The immediate question is how scarce radio spectrum can be most efficiently allocated to and used by mobile service providers. Even as DoT doesn’t know how to cope with the huge list of applicants for licences (and spectrum), it has created a new controversy regarding norms for an operator’s subscriber base that determine the spectrum it needs.
The department of telecom (DoT) said on 19 October: “Trai...recommended to enhance the subscriber...criterion for allocation of...spectrum...and to set up a committee to study further allocation... Government has accepted Trai’s recommendation of enhanced subscriber...criterion...and has set up a committee in Telecom Engineering Centre (TEC).”
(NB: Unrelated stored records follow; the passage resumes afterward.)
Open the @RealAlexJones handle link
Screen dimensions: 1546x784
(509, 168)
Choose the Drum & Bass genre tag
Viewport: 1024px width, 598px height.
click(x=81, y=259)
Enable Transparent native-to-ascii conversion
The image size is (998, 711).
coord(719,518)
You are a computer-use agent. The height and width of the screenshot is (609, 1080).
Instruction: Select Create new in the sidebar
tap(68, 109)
On its part, Trai recommended on 29 August in response to DoT’s reference to review licence terms: “...to frame a new spectrum allocation criteria, a multi-disciplinary committee may be constituted...” Trai asked that the members should be from the government, Trai and all segments of the industry. As an ad hoc measure, the regulator prescribed a set of tighter norms. But while DoT said it accepted Trai’s advice, it rejected Trai’s revision of subscriber norms—instead it accepted TEC’s numbers, which were far higher than Trai’s.
While ensuring efficient use of spectrum by asking operators to serve more users with a given amount of spectrum is, no doubt, correct, the process of doing so has been quite non-transparent.
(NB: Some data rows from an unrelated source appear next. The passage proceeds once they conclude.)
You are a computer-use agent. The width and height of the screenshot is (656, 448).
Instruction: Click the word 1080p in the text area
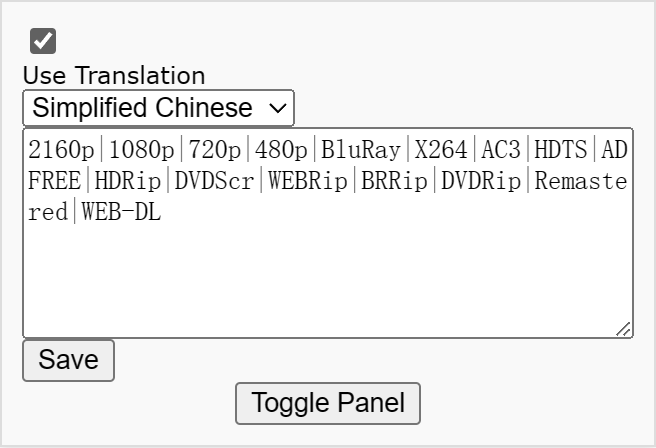pyautogui.click(x=141, y=150)
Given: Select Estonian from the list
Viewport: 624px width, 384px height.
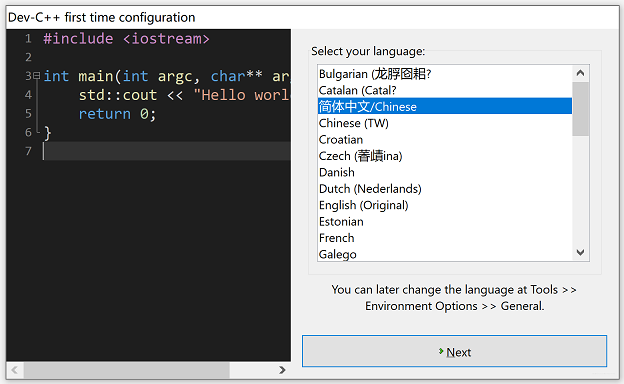Looking at the screenshot, I should (x=445, y=221).
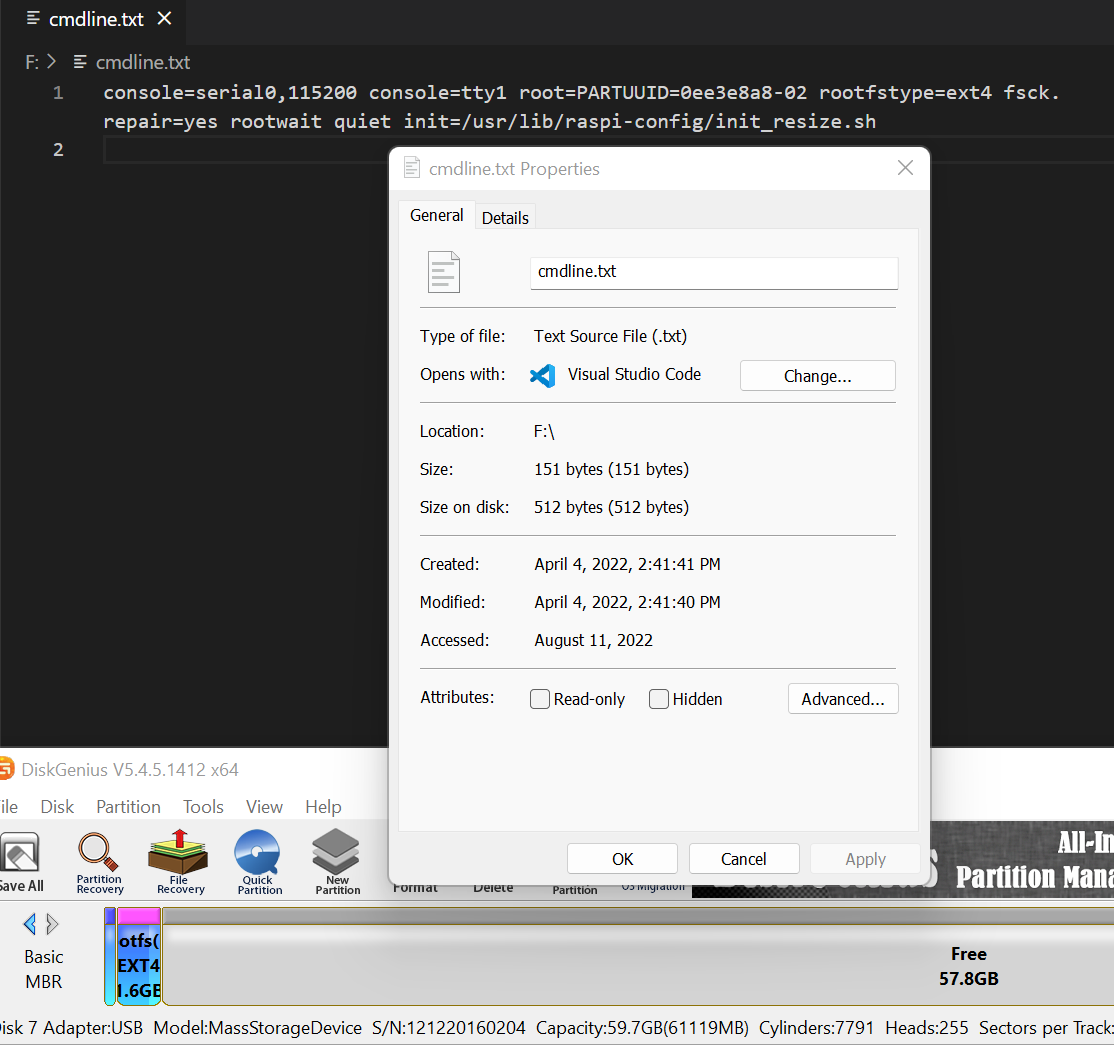This screenshot has height=1045, width=1114.
Task: Enable the Read-only attribute checkbox
Action: coord(540,699)
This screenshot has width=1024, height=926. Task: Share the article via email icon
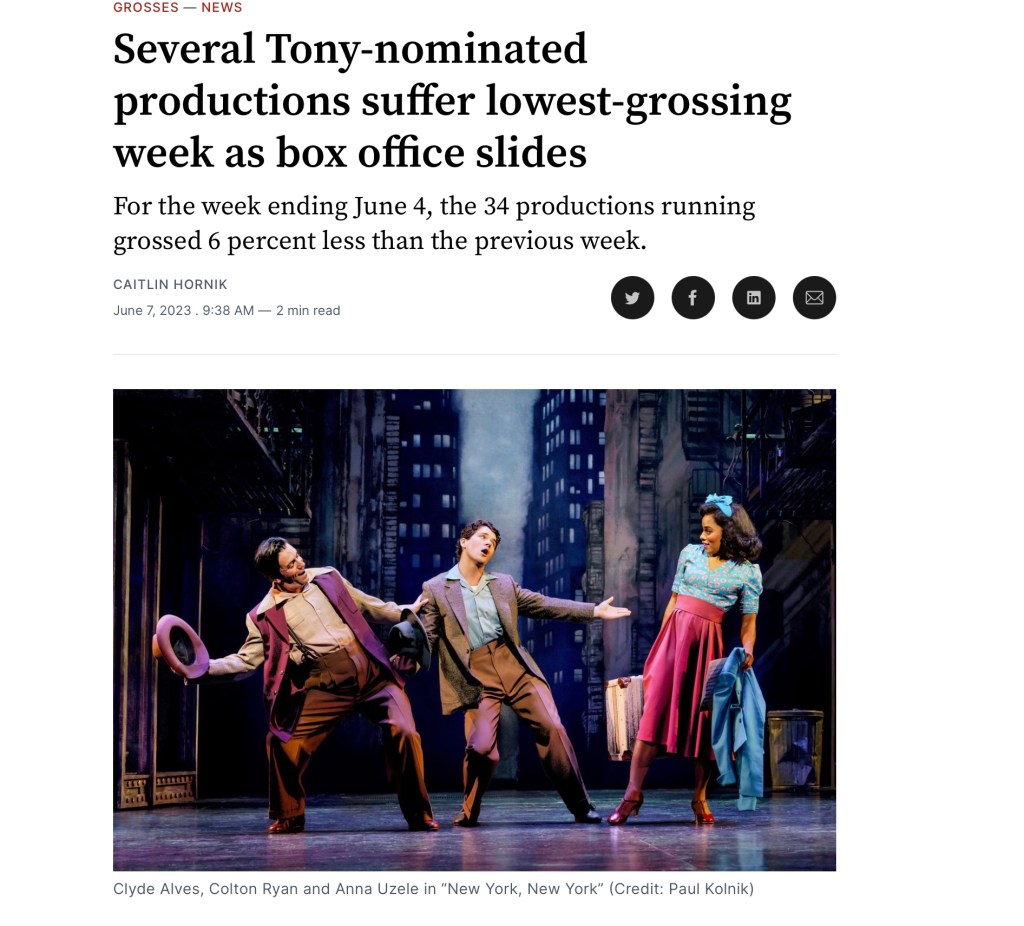coord(814,298)
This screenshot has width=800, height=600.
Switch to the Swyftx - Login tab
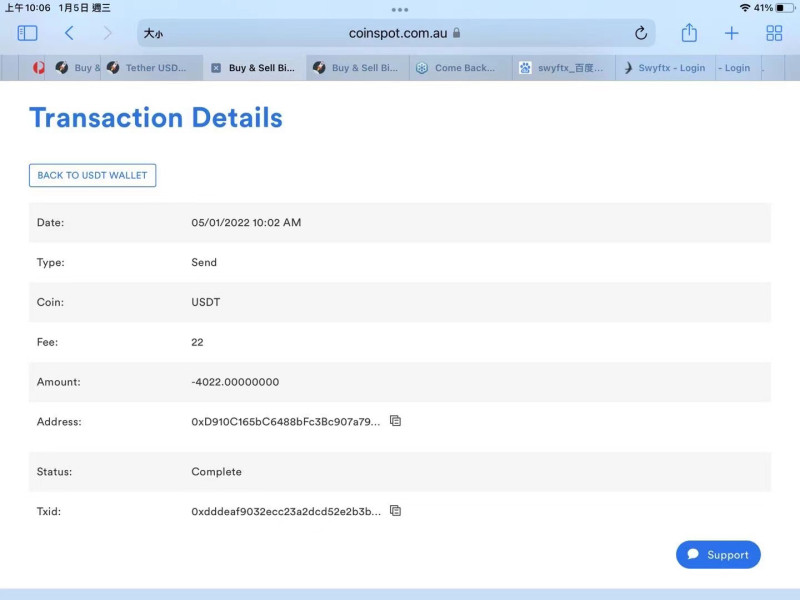(x=670, y=68)
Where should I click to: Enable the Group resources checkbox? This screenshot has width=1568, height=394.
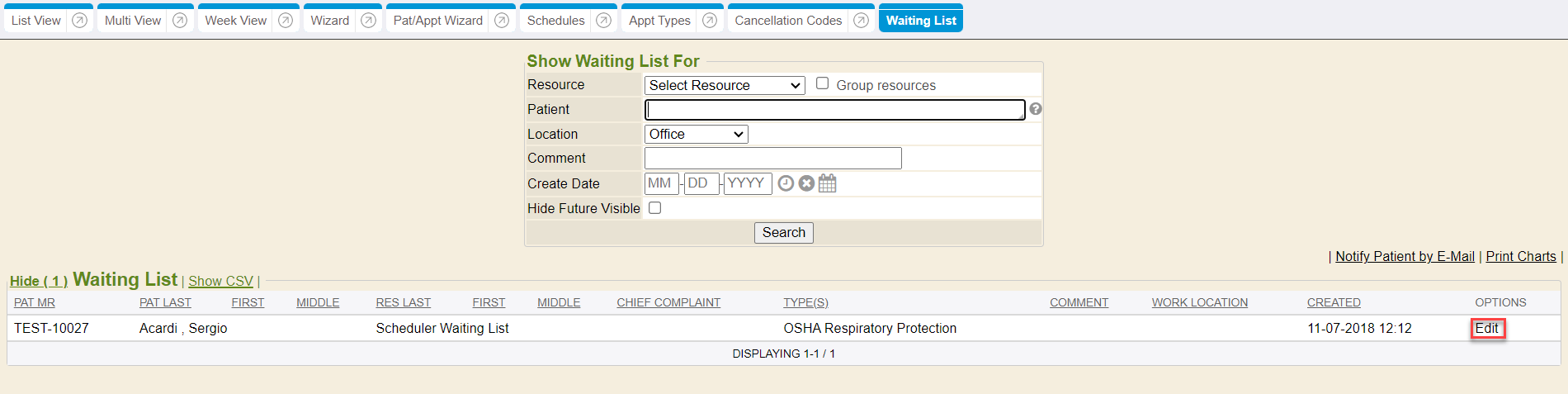[822, 83]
What DoT did is to accept TEC’s norms overnight—without even having its own Telecom Commission deliberate why there is a significant divergence between the two sets of norms. Besides, why were TEC norms accepted with such alacrity when even Trai’s more moderate revisions are sub judice in the Telecom Disputes Settlement and Appellate Tribunal? One may not be entirely wrong in wondering whether TEC norms subscribe more to the minister’s views or to DoT’s. The doubts add on, since decisions affect existing players’ valuations in no small way.
It is significant that TEC’s report of 31 October refers to a note dated 6 August from the private secretary (PS) to the telecom minister (why not secretary of DoT?), which the note says is Annexure-1. But a scan reveals no such annexure. What’s even more interesting is that the PS wrote to TEC at a time when Trai was already engaged in a consultation process. So, if spectrum efficiency norms were not a part of Trai’s reference, how did DoT accept Trai’s tightened criteria as part of its dual spectrum policy statement on 19 October?
While we concede that the cap on spectrum for operators using both technologies— GSM and CDMA—is sensible, the question is why are there no details on spectrum norms for CDMA-based services? It is also odd that TEC, a purely technical panel, has decided new revenue-sharing terms for spectrum—surely this needed some economic analysis? This may net the exchequer some more, but it does not match up to the best solution —auctioning of spectrum, which would have also prevented the controversies. The minister says auctions would be “unfair”. But it is the ad hoc manner in which recent decisions were made that seem unfair. The economics of spectrum has been discussed often, including in this space. There’s reason for wondering if coalition politics will keep recent decisions “safe” from scrutiny. A group of ministers, as the law ministry suggests, may bring some transparency.